Dive Brief:
- Ford Motor Co. is projecting $1.3 billion in tariff refunds for invalidated levies it paid between February 2025 and March 2026, according to the automaker’s latest earnings call.
- The returns will primarily benefit its Ford Blue and Ford Pro business divisions, with the former expected to account for $700 million and the latter $500 million, CFO Sherry House said on the April 29 call.
- However, the company did not predict when it might begin receiving the returned funds while stating it was preparing for a $1 billion full-year impact from still-intact tariffs.
Dive Insight:
Ford is one of several major automakers that are planning for massive tariff refunds in 2026, with General Motors forecasting a $500 million return and Stellantis eyeing a roughly $469 million ($400 million euro) windfall. Ford also expects to deliver more than $1 billion in material and warranty cost improvements this year, according to President and CEO Jim Farley.
However, Ford is still working through supply constraints and higher costs in other parts of its supply chain, expecting $2 billion in commodity headwinds largely due to higher aluminum prices driven by global supply constraints, House said.
Ford has already struggled for months with aluminum supply due to multiple fires at a facility owned by Novelis, which is a key provider of the metal to the automaker. House said Ford will incur $1.5 billion to $2 billion in onetime incremental costs for alternatively sourced aluminum as the facility continues to work back toward full throughput.
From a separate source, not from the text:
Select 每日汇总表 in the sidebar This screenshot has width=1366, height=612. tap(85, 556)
On that front, COO Kumar Galhotra said it expects the equipment damaged in the fire will restart operations later this month, keeping with a previous projection that the site would be fully functioning again in Q2 2026.
“The restart date is on track. All the enablers for the ramp-up are on track,” Galhotra said, adding that Ford is particularly confident in aluminum supply in the second half of the year.
“If anything does go off, we have contingency plans, which means we have additional aluminum supply to ensure production,” he added.
House said that the automaker has several types of supplier contracts for commodities used in its vehicles, including fixed costs and multiyear contracts.
“We have a lot of contracts that are based on indices and the impact is a quarter lagging. So you're going to have a range there,” House said.